The courage I’m missing is more of a state of being. I used to have more boldness, and a willingness to go open hearted into the world and throw myself fully into things. I’ve become cautious, wary, mistrustful. It’s not been an irrational or unreasonable process, not even slightly. It might even represent something like wisdom. However, I don’t like this version of me. I liked me better when I was a bit less sensible and a lot more open and available.

It’s not as simple as choosing differently. There’s an emotional exhaustion underpinning all of this. Experiences have taken a toll, and the prospect of pouring from an empty cup is unbearable. But perhaps that means the question is really about how to refill the empty cup. 

Part of the point of living with courage is to be fearless in face of uncertainty. To love without hesitation, unafraid of whatever does or does not result from that. To give, to care, to show up… That was easier to do when I felt that I made a difference and had things to offer. To find my courage again I need to find a sense of purpose and worth. I need to be able to imagine that showing up fearless and wholehearted is worth something in some way, and not just to me.

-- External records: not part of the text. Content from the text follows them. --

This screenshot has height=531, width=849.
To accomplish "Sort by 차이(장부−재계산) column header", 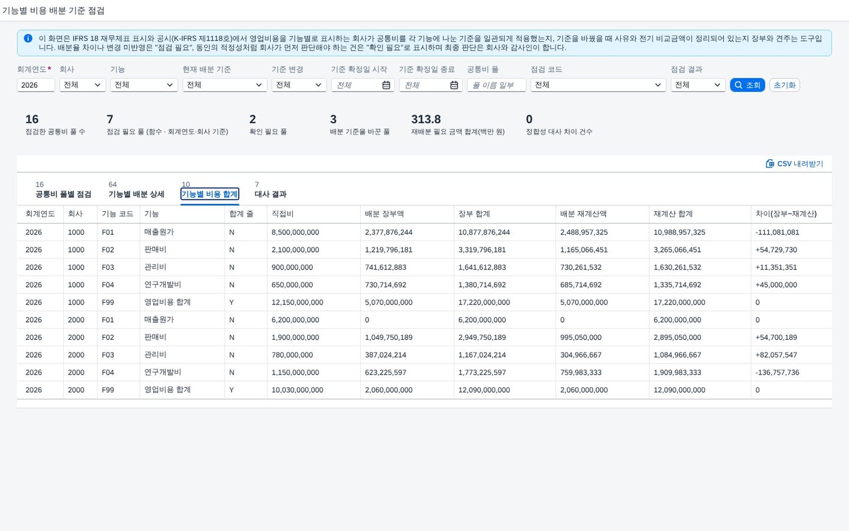I will coord(786,214).
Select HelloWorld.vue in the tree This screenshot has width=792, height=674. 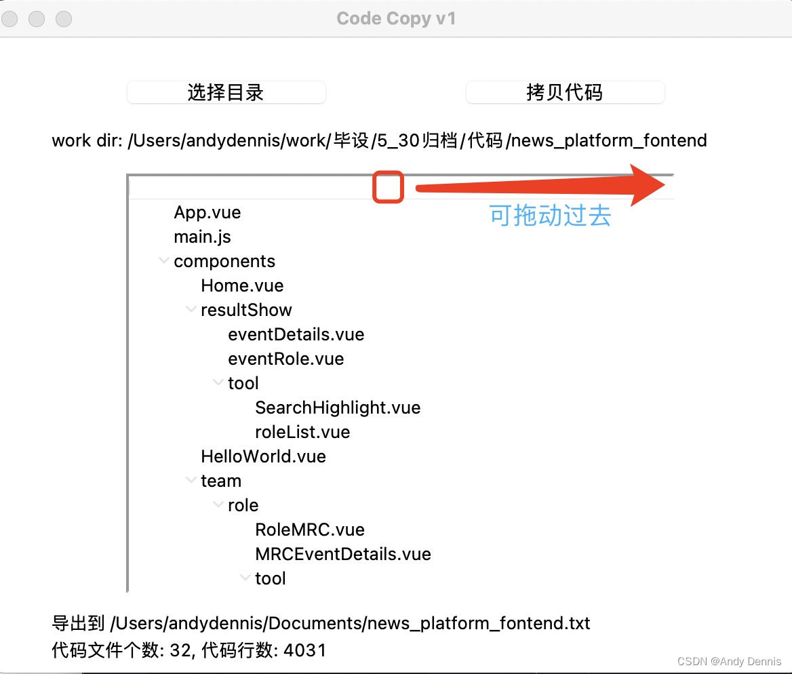point(263,456)
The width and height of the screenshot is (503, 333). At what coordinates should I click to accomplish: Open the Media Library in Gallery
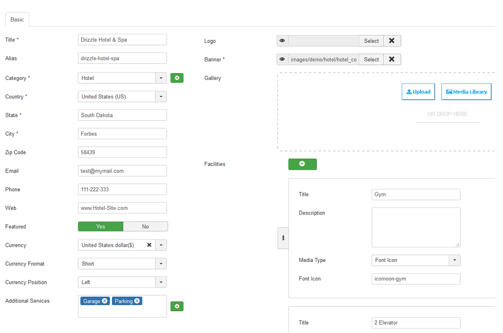coord(466,92)
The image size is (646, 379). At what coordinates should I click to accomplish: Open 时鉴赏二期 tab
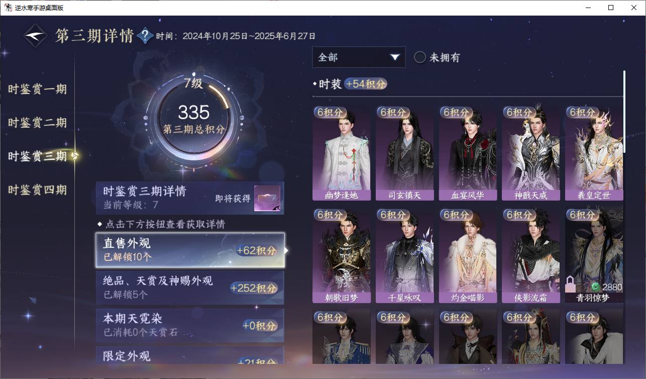(37, 123)
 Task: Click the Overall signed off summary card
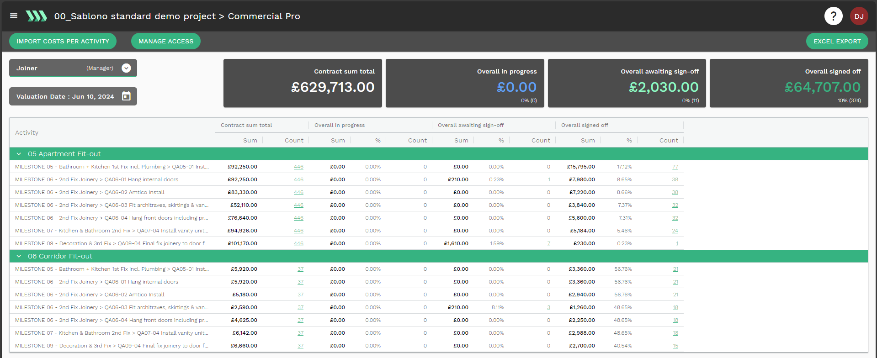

How many times can a person get this sort of thing wrong before they stop believing in it? I’ve got a lot of things wrong. I’ve messed up really badly with a number of people along the way – perhaps I chose the wrong people, but there’s an exhaustion that comes from having done the wholehearted thing and have everything I was trying to do fall apart in my hands, yet again. Love like you’ve never been hurt is a bloody difficult thing to aspire to, and nobody talks about what happens when the hurt level starts to compromise your underlying ability to love.

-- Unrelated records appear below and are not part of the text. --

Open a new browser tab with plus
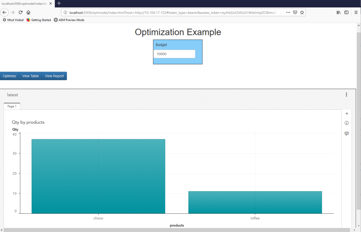The width and height of the screenshot is (361, 232). pyautogui.click(x=59, y=3)
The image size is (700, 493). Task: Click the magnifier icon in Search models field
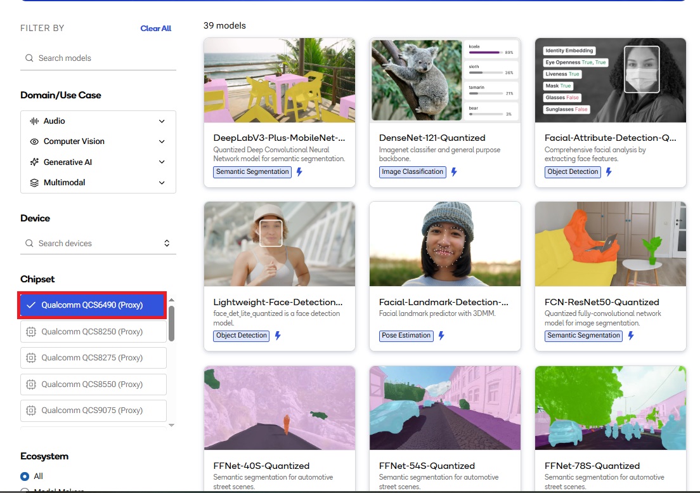(29, 58)
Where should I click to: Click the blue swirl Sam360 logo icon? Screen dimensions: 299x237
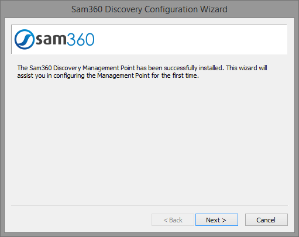pyautogui.click(x=25, y=39)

I don’t have answers at the moment, but it seems productive to frame the questions. I don’t want to be closed and anxious. I also don’t want to mess things up by being too intense (I got called weird and creepy a few years ago, that one still haunts me). 

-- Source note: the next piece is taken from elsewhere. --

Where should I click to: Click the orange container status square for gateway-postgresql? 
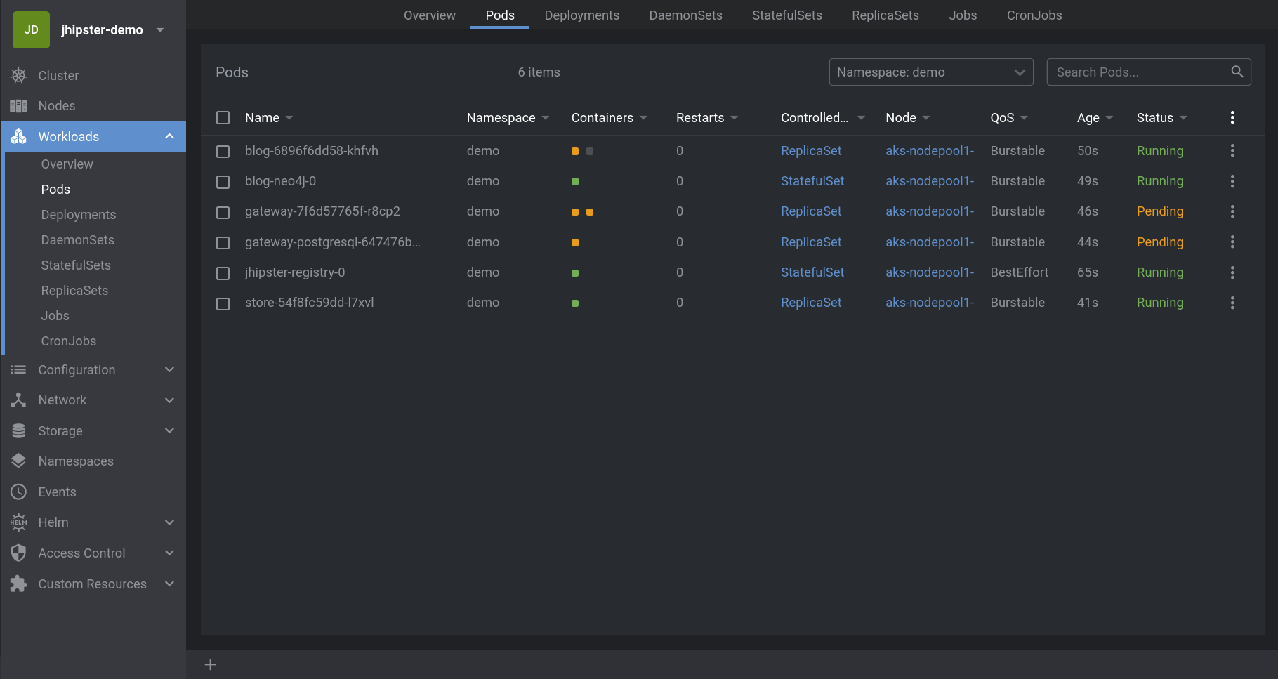tap(575, 242)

I suspect that reclaiming my courage and my former way of being in the world is going to depend on finding spaces where that’s actually wanted and welcome. I may need help with this. I’m exploring that too, albeit cautiously at the moment.

About Nimue Brown

Druid, author, dreamer, folk enthusiast, parent, polyamourous animist, ant-fash, anti-capitalist, bisexual steampunk. Drinker of coffee, maker of puddings. Exploring life as a Pagan, seeking good and meaningful ways to be, struggling with mental health issues and worried about many things. View all posts by Nimue Brown

9 responses to “If I were king of the forest

  • karenenneagram

    It’s not easy being a passionfruit in a bowl of apples, which is what you and most of the people who love you are. And there are many, many who ‘grok’ you, and for whom your presence on planet is in itself a gift even when you’re not in ‘give’ mode. There are many things I could say in response to your words, but you don’t need many right now and there is just one I need to. Which is to remind you of what you already know but the depression hides from you: that your gift and contribution, your meaning and worth, come from the unique you and what moves in your heart, and not others ‘finding a use’ for you. Being welcomed and understood is necessary, yes, and it’s for who you are, not for what you earn by ‘giving’ what they approve of. Sometimes we are lonely, and when we’re both lonely and depressed we can believe the loneliness if down to inherent lack of worth. Not so. Sometimes the river whirls in a backwater for a while… no blame.

    Oh, and Archangel Michael’s a really good fella for sustaining you in knowing that, and in gentling you back into the world as you.:)

  • Annemarie

    It seems to me you you try and live with an open heart ❤
    It’s not wrong though to have boundaries in your life and USE them. This is not about fortress building but self- respect. No permeable membranes allowed!
    Keep dancing when no one’s looking 🌹

  • lornasmithers

    I think I get some of this. I’ve made loads of mistakes throwing myself into things and coming up against my limits as an autistic person, and failing, and getting hurt, and having to retreat to lick my wounds, and afterward experiencing a good deal of wariness and self-doubt. Whilst my issues come from personal limitations it sounds like yours come more from human interactions?

    • Nimue Brown

      I don’t know at this point what’s functionally my limitations and what of this can fairly be attributed to other people, it’s probably a bit of both. Just had someone drop me entirely and the only possible explanation involves me holding a boundary around something that was making me really uncomfortable… I am not reliably good at dealing with people, certainly, and that has dented my confidence considerably.

  • locksley2010

    I don’t know if this helps, but all I could think of is a quote from the 3rd Doctor (Jon Pertwee):

    “Courage isn’t just a matter of being frightened, you know. It’s being afraid and doing what you have to do anyway.”